Look how the right (getting very recent) lied through their teeth to get us (and others) into Iraq. My argument, whilst the UN was looking for WMD was for US/UK intelligence to give them a site since they know they're there. Amongst the arguments was they were unwilling to compromise their agents. I knew then and there, before the first shot was fired, that they were lying. Result? Iran, their mortal enemy, was delighted and I figured we'd end up with Iran I and Iran II as a result. I never dreamed of ISIS.
As I've mentioned at other times, I make it my business to watch European news (DW, France24, BBC, etc.). One thing I noticed is their lying by omission (like everyone else) about the Middle East. It seems leaving out the negatives in the "palestinian narrative) and pretty much anything positive about Israel is a give (DW isn't as bad as most). Even the most recent, slipped in to tarnish their vaccination success, included the misleading information about "not giving palestinains" vaccinations or medical equipment and the usual apartheid claim. What's omitted is that the PA refused shipments of medical equipment (from UAE, I believe) because they came to Israel's airports without their permission, and as for vaccines? They wouldn't accept anything from Israel. Also, the terms of their (limited) autonomy is that they're in charge of their own health care system. You can be sure that the top officials all have everything they need. Meanwhile, by being unwilling to negotiate with Israel (making demands is not negotiating) and discovering that the longer they drag it out the better their traction with the EU, and elsewhere. The value of moving the US embassy to Jerusalem? Not that it was obey US Law and recognition of their capital but that it showed the PA that by doing nothing there will, at long last, be a price to pay. They had their chance (look it up) for almost 100% of their demands and rejected it. Even the EU governments are starting to notice they teach hate to maintain the horrid status quo - a great income for those at the top. And yes - I'm not impartial. I worked on a Kibbutz (a rather poor one) and you talk to people. Everyone would love to live in peace - they have better things to do with their time, money, and the lives of their children then live in a state of war. Look at their tech !
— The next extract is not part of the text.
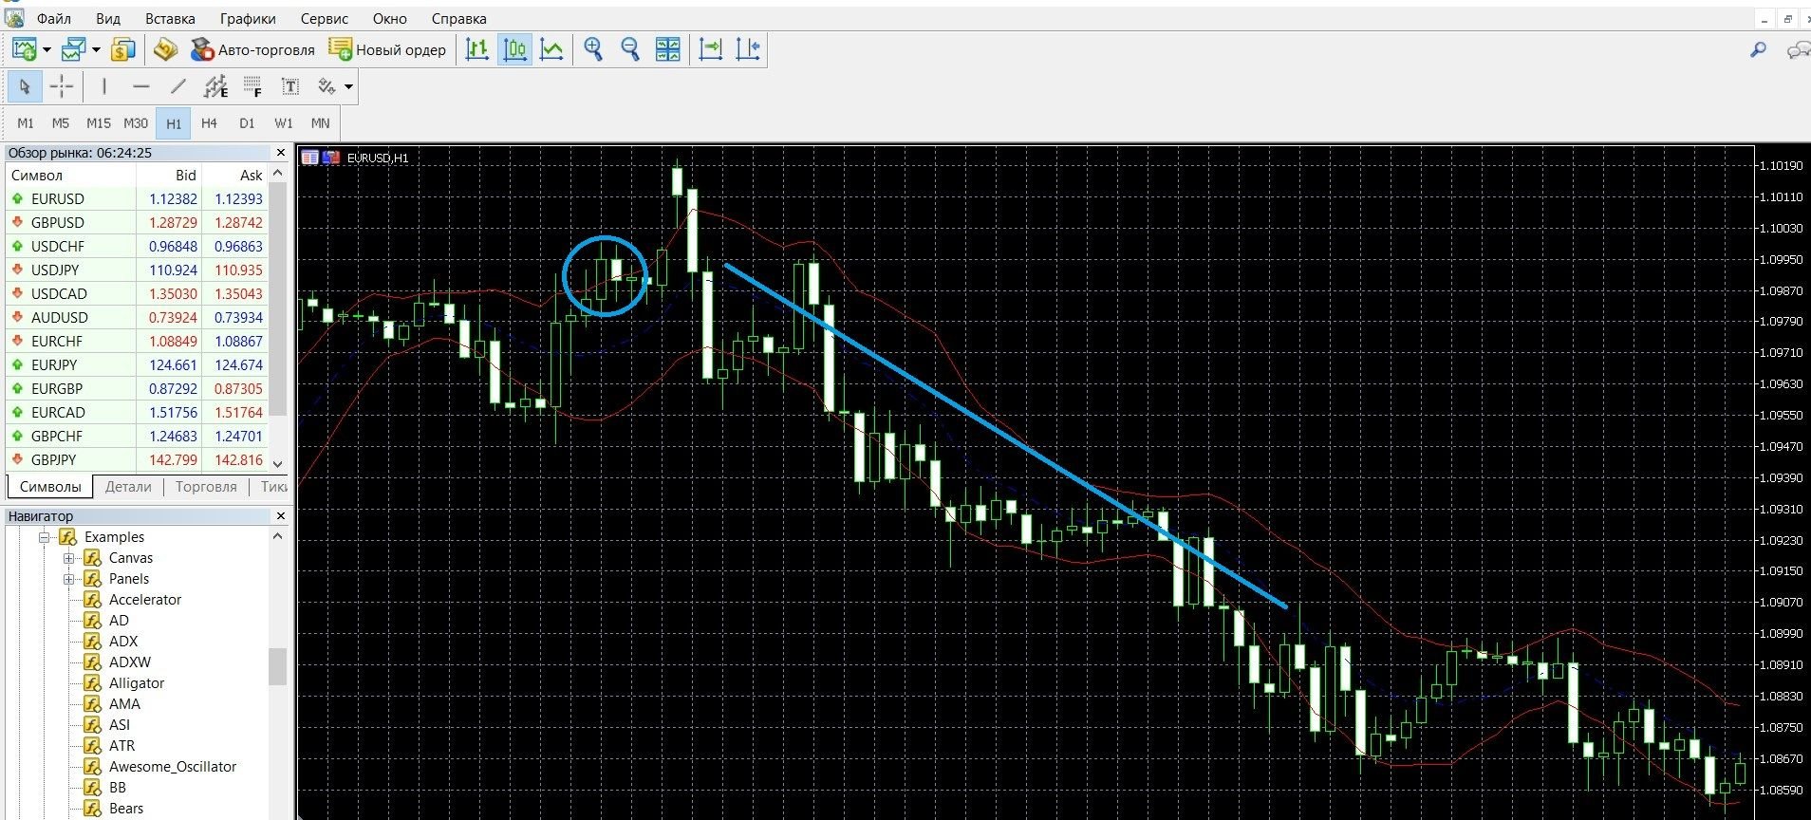This screenshot has width=1811, height=820.
Task: Select the horizontal line drawing tool
Action: (x=141, y=86)
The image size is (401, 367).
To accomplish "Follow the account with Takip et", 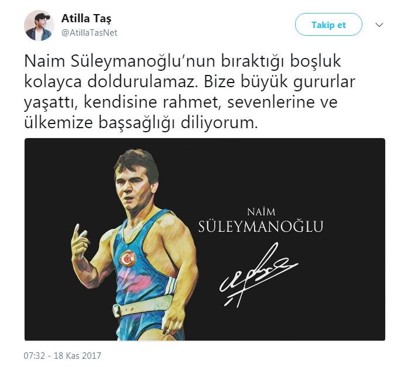I will point(328,25).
The point, though, is you are lied to as much by those you trust for information as those you dispose. It just a matter of personal taste.
Ravings en masse^ |
---|
"The difference between genius and stupidity is that genius has its limits." - Albert Einstein | "If you are searching for perfection in others, then you seek disappointment. If you seek perfection in yourself, then you will find failure." - Balboos HaGadol Mar 2010 |
|
|
|
|
|
W∴ Balboos, GHB wrote: No particular reason not to keep this as lounge leisure. Wrote two long explanations; and had to agree more than disagree.
..but; "Recipient address rejected: User unknown in local recipient table"
Seems to want to reply to a nonexisting CP address.
Hmz; I could post my private email address and delete the post immediatly? That way you'd get a copy, without it being very long visible in the forums.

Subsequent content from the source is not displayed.